Speaker: Professor Eva Micheler (LSE)

This presentation advances an entity theory of company law. It builds on the insight that organisations or firms are autonomous actors in their own right. They are more than the sum of the contributions of their participants. They also act independently of the views and interests of their participants. This occurs because human beings change their behaviour when they act as members of a group or an organisation. In a group we tend to develop and conform to a shared standard. When we act in organisations routines and procedures form and a culture emerges. These over time take on a life of their own affecting the behaviour of the participants. Participants can themselves affect organisational behaviour and modify routines, procedures and culture but this takes time and effort.
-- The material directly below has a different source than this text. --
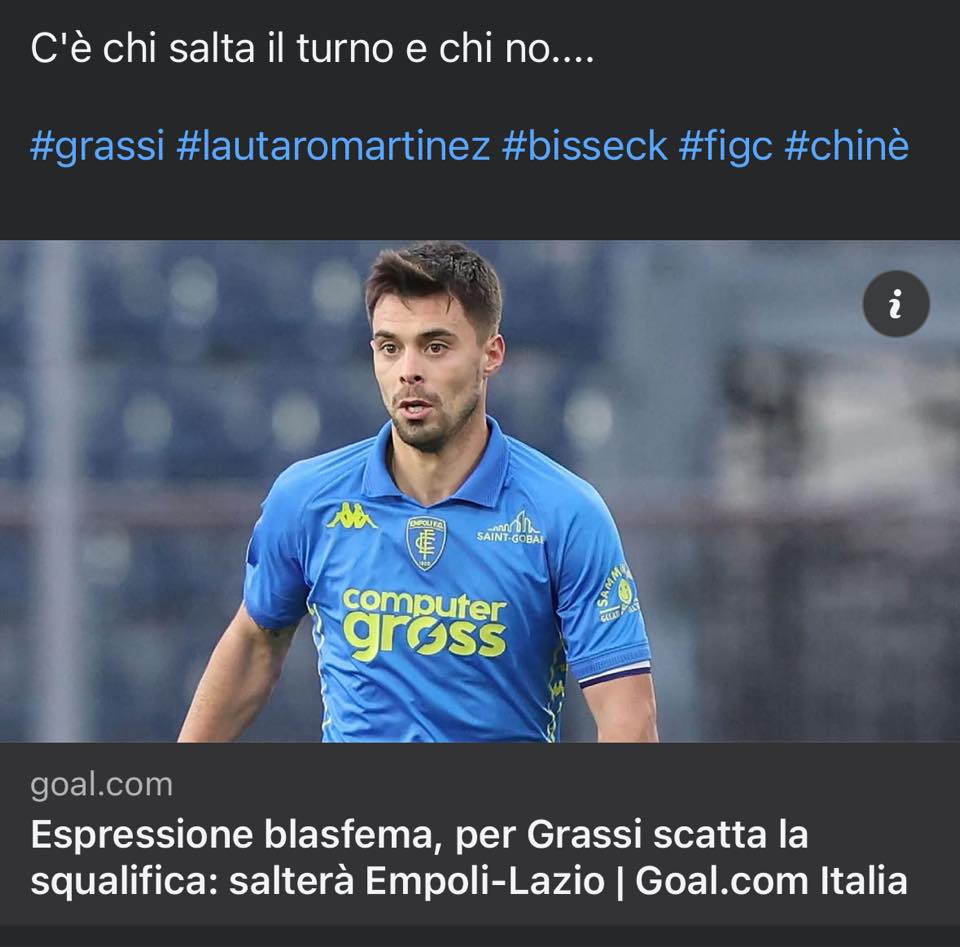Click 'Goal.com Italia' in the headline

coord(771,881)

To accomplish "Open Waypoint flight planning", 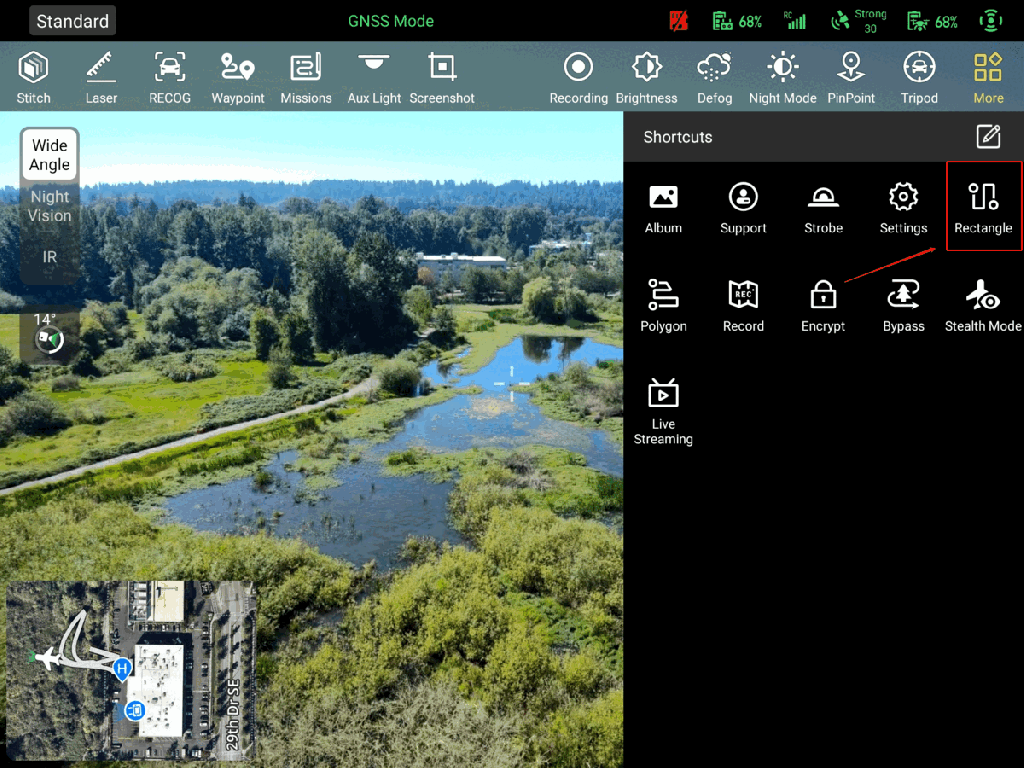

Organisations are a social phenomenon outside of company law. Company law finds this phenomenon and provides it with a legal structure. It makes available legal personality and a procedural framework facilitating corporate decision making and corporate acting. Company law evolves with a view to supporting autonomous action through organisations.

It will be shown in this paper that a framework that conceives companies as vehicles for autonomous organisational entities that are characterised by their routines, procedures and culture explains the law as it stands at a positive level. The framework also helps to formulate normative recommendations guiding law reform and judicial decision making.

An entity approach is sometimes associated with a normative argument advocating for more influence for stakeholders such as employees. This paper does not take a position on the normative question whether stakeholders should have more influence than they currently have. The thesis of this paper holds irrespective of how the law fine-tunes the influence over corporate decision making.

Eva Micheler studied law at the University of Vienna and at the University of Oxford before joining the LSE Law Department in 2001. She is an Associate Professor in Law at the London School of Economics and an ausserordentlicher Universitätsprofessor at the University of Economics in Vienna, where she took Habilitation in 2003. Professor Micheler is also on the management committee of the Systemic Risk Centre at LSE. She was a TMR fellow at the Faculty of Law of the University of Oxford and teaches regularly at Bucerius Law School in Hamburg.